Religion Cloaks Bin Laden’s, Taliban’s Capitalist Core

The media call Osama bin Laden a fanatical Islamic fundamentalist. But make no mistake. Far more than any religious belief, it is bin Laden’s struggle with U.S. bosses over profit sources that drives him. The same goes for the Koran-thumping Taliban.
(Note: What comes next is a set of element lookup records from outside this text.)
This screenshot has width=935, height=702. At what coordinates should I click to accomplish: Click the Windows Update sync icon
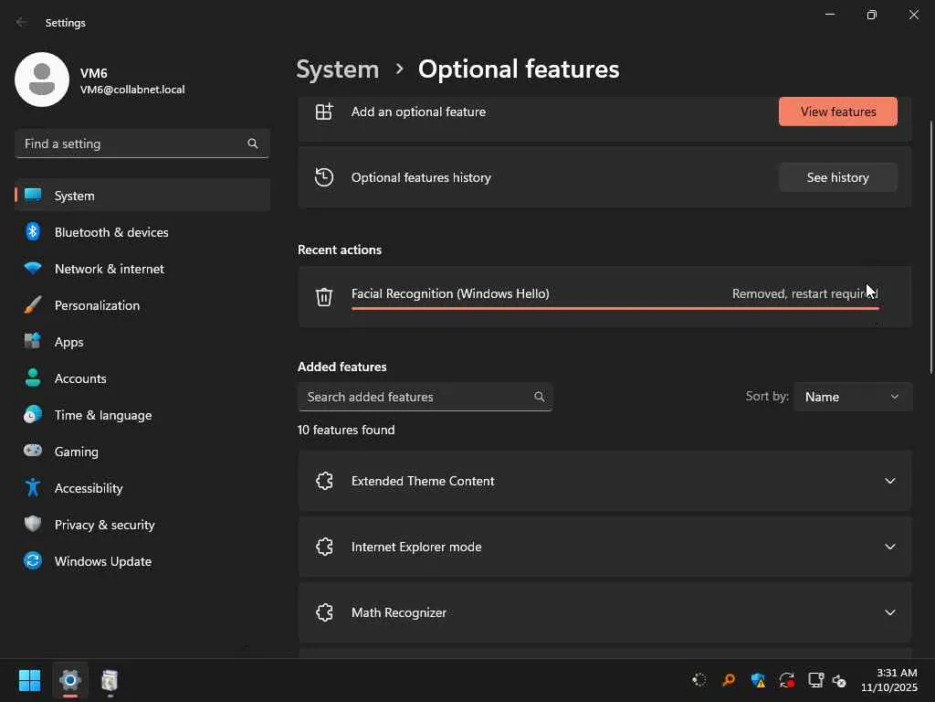point(33,561)
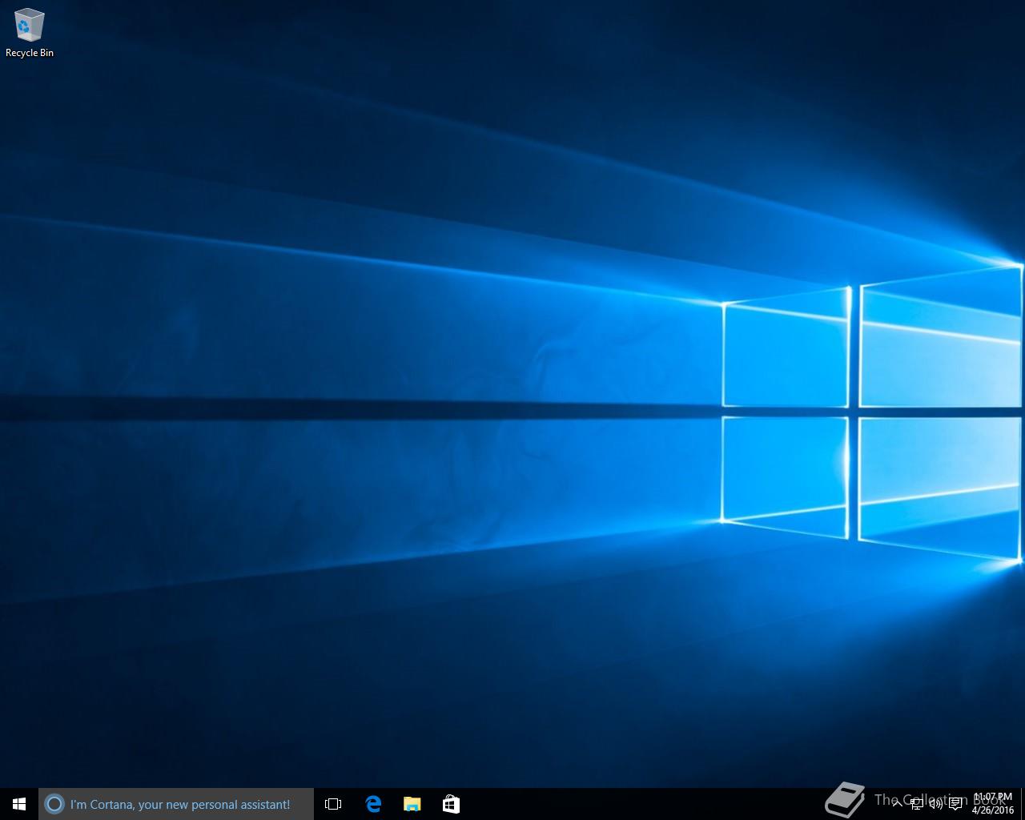Launch Microsoft Edge from the taskbar
1025x820 pixels.
pos(373,804)
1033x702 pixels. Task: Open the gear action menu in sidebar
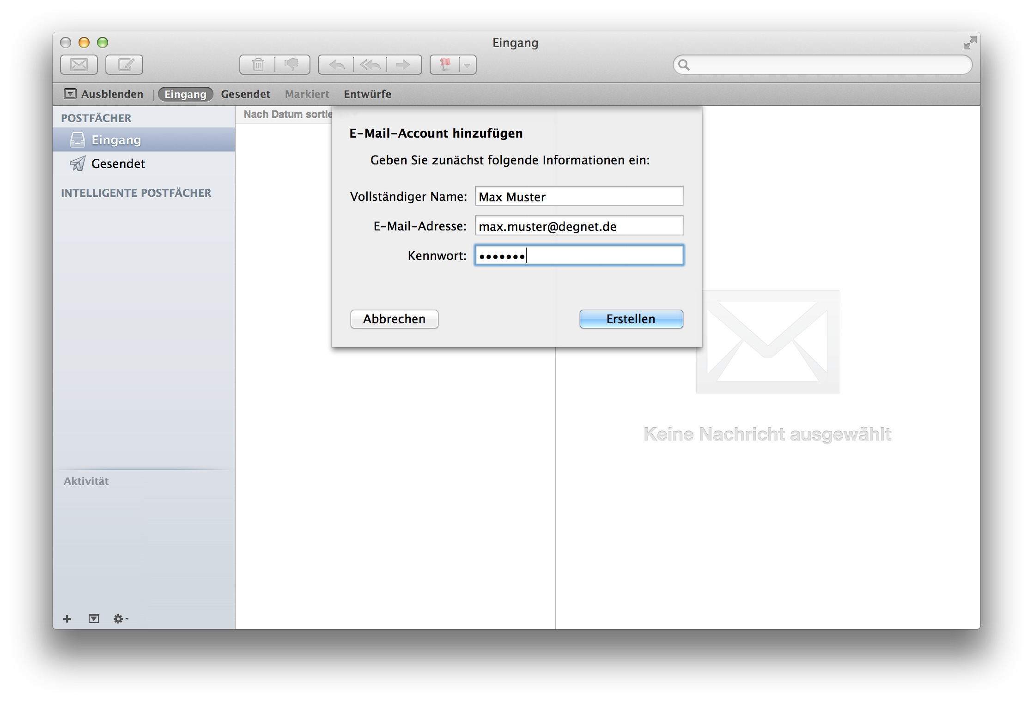[x=120, y=618]
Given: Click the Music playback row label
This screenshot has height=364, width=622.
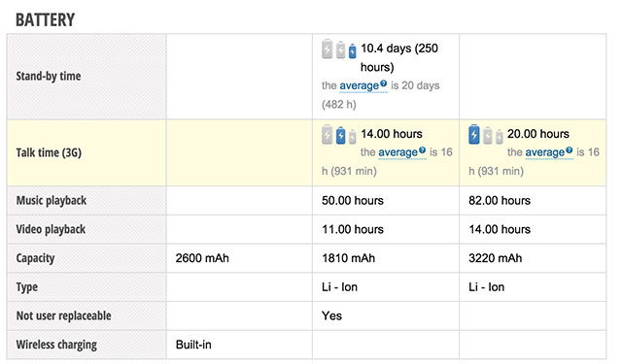Looking at the screenshot, I should point(52,201).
In the 1970s and 1980s bin Laden amassed billions as the construction firm he headed built roads, mosques, and military bases for the Saudi government. But the royal family refused to cut bin Laden a share of the even more lucrative oil business, which it reserves for itself and the Exxon Mobil axis. So bin Laden made a bid for state power. In 1990, after Iraq had invaded Kuwait, bin Laden tried to raise an army of his Afghan war veterans [see article] to "safeguard" the country. But the Saudi royals, aided a half a million U.S. troops, prevented the coup. Promptly stripped of Saudi citizenship for this act of treason, bin Laden moved to Sudan and began aiding Exxon Mobil’s rivals in the guise of a missionary. Bin Laden led an Islamic "anti-poverty" project that built a road from Khartoum to Port Sudan, literally paving the way for an oil export pipeline that the China National Oil Company and France’s Total soon exploited. Non-royal Saudi businessmen, continue to fund bin Laden’s cause in Sudan.
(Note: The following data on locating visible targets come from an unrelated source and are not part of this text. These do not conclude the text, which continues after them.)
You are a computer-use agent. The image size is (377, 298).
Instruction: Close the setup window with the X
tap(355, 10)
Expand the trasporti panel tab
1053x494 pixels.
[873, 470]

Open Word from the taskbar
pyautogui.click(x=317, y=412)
From Sudan bin Laden jumped to Afghanistan, where the increasingly powerful fundamentalist Taliban had hopes of becoming energy barons. In the mid 1990s, Unocal and some non-U.S. firms were proposing pipelines that would carry gas and oil from Turkmenistan through Afghanistan to Pakistan. "The Taliban’s control of the pipeline route made the pipeline possible," said the husband of Pakistan’s president Bhutto (Taliban : Militant Islam, Oil, and Fundamentalism in Central Asia by Ahmed Rashid ). But almost immediately the Taliban turned against the U.S. oil bosses and vice versa. First, Unocal unilaterally set the Taliban’s future cut at a miserable 15 cents per 1,000 cubic feet. "The Taliban were incensed because they were not consulted about the gas price, and they demanded a larger transit fee" (Rashid). Then in 1999, Clinton forced Unocal to drop the project entirely. U.S. rulers felt that the Taliban could not or would not guarantee a stable Afhghanistan, especially since Russian influence in the region was rising under the newly elected Putin. From now on, Washington would employ a "get tough" policy against the Taliban.